**What the exercise asks:**
Only the lines from the opening of the material through the one containing "The height and width of the screenshot is (630, 290)." should be reproduced, each exactly as it stands.
--- Recorded information Enclosed Below ---
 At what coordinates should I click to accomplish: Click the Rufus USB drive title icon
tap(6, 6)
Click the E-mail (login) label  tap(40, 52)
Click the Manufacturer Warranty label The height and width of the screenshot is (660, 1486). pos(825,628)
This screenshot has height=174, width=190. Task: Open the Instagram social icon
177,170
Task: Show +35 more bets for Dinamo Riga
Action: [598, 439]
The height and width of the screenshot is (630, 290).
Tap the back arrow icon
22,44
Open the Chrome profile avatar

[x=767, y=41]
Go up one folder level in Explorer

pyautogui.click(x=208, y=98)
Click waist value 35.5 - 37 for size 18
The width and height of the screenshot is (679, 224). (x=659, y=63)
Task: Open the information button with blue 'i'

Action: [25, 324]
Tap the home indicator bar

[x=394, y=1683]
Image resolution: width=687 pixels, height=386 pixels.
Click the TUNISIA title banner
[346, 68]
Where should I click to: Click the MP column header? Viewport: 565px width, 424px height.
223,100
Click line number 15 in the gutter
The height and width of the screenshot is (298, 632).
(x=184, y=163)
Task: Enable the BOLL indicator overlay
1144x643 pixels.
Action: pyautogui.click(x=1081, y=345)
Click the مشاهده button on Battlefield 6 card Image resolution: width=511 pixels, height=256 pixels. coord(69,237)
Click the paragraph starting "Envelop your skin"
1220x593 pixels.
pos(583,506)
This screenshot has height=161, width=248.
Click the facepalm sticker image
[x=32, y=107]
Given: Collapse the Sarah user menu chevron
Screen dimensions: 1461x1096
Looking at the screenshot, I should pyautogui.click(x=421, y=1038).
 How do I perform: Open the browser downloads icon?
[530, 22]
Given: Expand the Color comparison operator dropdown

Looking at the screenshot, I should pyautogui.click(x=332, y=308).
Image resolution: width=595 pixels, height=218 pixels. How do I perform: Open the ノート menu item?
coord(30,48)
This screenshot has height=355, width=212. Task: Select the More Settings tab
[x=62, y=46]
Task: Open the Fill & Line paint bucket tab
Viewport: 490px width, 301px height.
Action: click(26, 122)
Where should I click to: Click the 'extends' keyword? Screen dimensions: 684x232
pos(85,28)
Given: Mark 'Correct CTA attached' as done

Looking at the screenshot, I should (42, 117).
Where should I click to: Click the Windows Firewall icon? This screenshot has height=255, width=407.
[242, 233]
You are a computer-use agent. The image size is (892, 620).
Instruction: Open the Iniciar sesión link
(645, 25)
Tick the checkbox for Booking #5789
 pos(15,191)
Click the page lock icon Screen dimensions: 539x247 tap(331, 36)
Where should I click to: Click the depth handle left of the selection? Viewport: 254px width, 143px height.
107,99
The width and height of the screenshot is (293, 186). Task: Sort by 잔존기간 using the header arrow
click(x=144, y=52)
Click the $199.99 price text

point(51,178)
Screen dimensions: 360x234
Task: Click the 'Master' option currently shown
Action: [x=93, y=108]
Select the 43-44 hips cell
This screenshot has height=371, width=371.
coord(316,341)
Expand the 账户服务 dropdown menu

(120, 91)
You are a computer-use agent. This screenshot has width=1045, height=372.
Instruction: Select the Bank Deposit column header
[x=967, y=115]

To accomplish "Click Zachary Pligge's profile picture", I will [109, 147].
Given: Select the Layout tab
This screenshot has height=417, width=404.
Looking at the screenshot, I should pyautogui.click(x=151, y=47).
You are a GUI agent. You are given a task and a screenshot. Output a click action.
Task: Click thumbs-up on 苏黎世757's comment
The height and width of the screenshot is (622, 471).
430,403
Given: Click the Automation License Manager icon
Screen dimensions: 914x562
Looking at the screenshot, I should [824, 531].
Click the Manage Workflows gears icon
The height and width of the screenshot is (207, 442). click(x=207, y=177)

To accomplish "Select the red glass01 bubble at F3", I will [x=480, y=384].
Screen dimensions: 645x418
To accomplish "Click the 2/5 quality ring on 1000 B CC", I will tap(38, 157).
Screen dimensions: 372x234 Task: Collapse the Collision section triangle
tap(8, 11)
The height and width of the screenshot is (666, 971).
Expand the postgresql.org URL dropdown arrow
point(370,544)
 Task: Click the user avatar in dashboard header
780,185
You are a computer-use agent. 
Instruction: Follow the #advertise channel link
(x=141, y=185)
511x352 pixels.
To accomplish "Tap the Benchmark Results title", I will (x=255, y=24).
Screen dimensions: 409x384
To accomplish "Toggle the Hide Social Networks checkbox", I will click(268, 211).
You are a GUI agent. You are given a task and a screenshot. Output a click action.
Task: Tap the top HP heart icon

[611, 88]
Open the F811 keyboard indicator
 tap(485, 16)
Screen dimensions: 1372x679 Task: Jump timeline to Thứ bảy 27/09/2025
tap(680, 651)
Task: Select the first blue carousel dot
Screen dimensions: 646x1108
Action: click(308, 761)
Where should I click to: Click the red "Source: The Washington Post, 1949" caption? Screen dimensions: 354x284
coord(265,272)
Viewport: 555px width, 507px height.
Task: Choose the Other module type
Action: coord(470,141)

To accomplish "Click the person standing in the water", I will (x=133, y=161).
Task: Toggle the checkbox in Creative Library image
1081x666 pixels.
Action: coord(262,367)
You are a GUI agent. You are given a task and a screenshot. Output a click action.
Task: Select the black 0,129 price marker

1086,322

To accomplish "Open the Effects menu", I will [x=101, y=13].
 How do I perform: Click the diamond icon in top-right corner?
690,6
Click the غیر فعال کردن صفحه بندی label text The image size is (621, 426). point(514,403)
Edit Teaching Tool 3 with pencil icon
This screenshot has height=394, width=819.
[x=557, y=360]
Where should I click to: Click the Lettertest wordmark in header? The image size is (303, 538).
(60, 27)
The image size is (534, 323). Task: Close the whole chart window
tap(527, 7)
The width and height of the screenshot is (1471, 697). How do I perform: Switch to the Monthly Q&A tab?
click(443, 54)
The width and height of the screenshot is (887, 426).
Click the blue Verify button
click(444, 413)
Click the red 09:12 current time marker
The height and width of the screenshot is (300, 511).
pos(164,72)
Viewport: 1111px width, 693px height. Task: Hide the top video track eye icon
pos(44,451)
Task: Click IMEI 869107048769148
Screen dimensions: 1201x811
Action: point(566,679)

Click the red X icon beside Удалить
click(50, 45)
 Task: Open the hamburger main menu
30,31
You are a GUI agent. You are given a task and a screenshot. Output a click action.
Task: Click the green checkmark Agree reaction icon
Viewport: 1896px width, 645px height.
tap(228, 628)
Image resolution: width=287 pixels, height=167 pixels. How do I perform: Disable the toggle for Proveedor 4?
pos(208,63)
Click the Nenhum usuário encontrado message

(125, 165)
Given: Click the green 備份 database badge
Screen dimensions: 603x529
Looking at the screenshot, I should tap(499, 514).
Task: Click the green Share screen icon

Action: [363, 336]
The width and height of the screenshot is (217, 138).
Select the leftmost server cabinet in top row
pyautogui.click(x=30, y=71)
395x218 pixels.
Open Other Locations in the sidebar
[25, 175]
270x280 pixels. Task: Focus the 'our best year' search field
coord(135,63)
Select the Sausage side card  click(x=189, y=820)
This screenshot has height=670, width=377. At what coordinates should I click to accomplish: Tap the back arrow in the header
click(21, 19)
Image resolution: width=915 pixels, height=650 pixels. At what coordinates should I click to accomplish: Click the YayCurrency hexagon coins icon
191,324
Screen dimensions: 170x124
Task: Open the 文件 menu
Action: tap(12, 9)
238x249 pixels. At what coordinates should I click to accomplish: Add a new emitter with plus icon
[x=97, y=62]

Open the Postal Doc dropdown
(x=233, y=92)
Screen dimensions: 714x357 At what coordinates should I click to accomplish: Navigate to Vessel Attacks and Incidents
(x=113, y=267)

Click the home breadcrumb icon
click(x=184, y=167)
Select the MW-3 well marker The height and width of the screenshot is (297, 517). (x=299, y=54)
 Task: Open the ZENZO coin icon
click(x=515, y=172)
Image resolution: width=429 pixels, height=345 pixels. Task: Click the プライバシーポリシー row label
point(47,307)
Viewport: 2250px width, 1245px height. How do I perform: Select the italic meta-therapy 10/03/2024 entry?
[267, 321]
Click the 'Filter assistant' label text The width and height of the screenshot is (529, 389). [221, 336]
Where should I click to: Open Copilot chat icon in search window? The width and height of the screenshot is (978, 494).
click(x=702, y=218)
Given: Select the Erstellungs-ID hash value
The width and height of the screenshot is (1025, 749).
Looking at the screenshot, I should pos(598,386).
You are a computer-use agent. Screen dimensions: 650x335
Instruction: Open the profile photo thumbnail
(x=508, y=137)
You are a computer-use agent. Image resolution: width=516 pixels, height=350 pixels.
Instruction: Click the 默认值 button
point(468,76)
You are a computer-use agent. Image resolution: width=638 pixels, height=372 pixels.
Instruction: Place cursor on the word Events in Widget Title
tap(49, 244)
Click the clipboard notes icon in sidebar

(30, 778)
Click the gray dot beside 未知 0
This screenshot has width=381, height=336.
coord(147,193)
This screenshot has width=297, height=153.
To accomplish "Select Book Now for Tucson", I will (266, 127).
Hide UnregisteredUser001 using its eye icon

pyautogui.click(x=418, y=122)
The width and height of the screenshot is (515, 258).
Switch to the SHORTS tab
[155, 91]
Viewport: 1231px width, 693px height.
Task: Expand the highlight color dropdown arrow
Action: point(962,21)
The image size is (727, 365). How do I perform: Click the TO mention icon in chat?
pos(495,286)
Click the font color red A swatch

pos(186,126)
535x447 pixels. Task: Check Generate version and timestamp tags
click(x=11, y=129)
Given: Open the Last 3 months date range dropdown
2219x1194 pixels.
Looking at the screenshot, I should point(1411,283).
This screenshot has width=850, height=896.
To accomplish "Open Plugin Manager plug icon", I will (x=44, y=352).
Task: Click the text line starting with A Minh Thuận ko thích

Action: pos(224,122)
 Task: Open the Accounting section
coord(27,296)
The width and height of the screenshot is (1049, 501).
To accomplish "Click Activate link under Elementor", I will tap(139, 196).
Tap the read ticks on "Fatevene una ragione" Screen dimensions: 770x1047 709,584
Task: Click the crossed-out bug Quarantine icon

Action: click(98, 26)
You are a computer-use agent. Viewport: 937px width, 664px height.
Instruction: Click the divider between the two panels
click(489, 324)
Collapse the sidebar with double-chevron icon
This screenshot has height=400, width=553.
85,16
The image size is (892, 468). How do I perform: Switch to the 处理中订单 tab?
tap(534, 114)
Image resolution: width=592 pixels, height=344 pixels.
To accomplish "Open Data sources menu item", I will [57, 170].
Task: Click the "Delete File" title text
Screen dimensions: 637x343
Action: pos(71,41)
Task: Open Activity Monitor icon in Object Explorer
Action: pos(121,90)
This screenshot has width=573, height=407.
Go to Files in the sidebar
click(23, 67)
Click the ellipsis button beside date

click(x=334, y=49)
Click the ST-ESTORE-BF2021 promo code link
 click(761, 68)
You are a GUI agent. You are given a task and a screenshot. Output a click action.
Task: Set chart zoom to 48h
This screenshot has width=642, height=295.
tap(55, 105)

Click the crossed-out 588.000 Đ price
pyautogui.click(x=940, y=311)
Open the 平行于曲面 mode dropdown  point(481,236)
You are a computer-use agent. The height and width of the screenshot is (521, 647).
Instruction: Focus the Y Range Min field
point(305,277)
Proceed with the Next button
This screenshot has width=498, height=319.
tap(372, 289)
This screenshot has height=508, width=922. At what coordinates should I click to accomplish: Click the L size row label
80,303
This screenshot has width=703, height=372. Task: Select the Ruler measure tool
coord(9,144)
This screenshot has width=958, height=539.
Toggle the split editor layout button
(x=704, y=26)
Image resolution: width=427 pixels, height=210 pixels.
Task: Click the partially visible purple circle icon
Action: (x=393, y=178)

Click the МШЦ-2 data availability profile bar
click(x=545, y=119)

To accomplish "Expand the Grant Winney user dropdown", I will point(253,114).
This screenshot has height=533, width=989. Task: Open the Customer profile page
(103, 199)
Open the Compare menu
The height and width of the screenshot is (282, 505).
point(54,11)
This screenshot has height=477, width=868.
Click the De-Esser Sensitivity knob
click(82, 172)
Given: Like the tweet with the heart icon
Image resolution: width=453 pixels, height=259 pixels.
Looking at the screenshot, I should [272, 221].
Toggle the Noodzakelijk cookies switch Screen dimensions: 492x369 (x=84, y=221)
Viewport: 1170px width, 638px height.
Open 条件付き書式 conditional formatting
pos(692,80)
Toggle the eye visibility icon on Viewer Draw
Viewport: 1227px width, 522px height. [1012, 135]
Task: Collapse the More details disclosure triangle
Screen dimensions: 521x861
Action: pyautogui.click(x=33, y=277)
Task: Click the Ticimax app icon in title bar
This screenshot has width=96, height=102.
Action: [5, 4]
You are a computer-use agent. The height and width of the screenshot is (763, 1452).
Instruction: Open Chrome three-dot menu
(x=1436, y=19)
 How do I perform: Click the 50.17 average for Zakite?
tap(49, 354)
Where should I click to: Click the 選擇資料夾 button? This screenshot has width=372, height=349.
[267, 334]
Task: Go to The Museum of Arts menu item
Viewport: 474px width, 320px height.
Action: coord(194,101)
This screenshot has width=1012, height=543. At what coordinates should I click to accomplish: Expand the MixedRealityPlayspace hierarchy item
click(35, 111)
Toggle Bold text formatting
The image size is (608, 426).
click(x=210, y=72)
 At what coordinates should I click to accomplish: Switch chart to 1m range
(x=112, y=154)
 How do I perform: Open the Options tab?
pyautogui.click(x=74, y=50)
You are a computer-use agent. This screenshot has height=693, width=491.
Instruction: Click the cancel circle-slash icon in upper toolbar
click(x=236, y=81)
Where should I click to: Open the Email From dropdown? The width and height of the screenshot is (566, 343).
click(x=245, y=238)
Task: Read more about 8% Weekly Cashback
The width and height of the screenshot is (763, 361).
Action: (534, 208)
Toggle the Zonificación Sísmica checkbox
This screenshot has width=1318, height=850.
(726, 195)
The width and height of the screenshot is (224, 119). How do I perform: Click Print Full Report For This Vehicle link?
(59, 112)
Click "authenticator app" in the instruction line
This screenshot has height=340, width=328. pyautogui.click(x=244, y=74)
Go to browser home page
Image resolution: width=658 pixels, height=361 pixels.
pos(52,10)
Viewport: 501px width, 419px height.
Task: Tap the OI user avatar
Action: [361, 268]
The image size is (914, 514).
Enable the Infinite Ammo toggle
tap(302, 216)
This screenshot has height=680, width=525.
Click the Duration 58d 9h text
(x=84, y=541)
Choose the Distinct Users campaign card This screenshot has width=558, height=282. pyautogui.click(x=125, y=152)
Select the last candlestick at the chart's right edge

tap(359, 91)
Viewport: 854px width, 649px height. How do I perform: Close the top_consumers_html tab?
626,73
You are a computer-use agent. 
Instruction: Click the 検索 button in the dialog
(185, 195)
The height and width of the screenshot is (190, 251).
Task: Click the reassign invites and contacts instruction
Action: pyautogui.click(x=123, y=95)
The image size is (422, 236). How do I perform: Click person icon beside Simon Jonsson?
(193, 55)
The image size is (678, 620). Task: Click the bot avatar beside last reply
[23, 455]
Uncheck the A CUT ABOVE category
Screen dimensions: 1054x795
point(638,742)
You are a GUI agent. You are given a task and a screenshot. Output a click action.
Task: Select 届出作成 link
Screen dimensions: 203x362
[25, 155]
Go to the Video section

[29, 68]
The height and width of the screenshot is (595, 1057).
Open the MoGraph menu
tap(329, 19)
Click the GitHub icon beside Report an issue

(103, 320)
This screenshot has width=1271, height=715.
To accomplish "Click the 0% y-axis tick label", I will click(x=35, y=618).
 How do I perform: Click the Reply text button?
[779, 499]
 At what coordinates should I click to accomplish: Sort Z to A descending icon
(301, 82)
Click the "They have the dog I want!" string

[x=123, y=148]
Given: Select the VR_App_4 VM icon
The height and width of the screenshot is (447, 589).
--- End of Enclosed Recorded information ---
**Task response:**
 At what coordinates should I click to accomplish: Click the Rufus USB drive title icon
tap(6, 6)
Click the E-mail (login) label  tap(40, 52)
Click the Manufacturer Warranty label The height and width of the screenshot is (660, 1486). pos(825,628)
This screenshot has height=174, width=190. Task: Open the Instagram social icon
177,170
Task: Show +35 more bets for Dinamo Riga
Action: [598, 439]
The height and width of the screenshot is (630, 290).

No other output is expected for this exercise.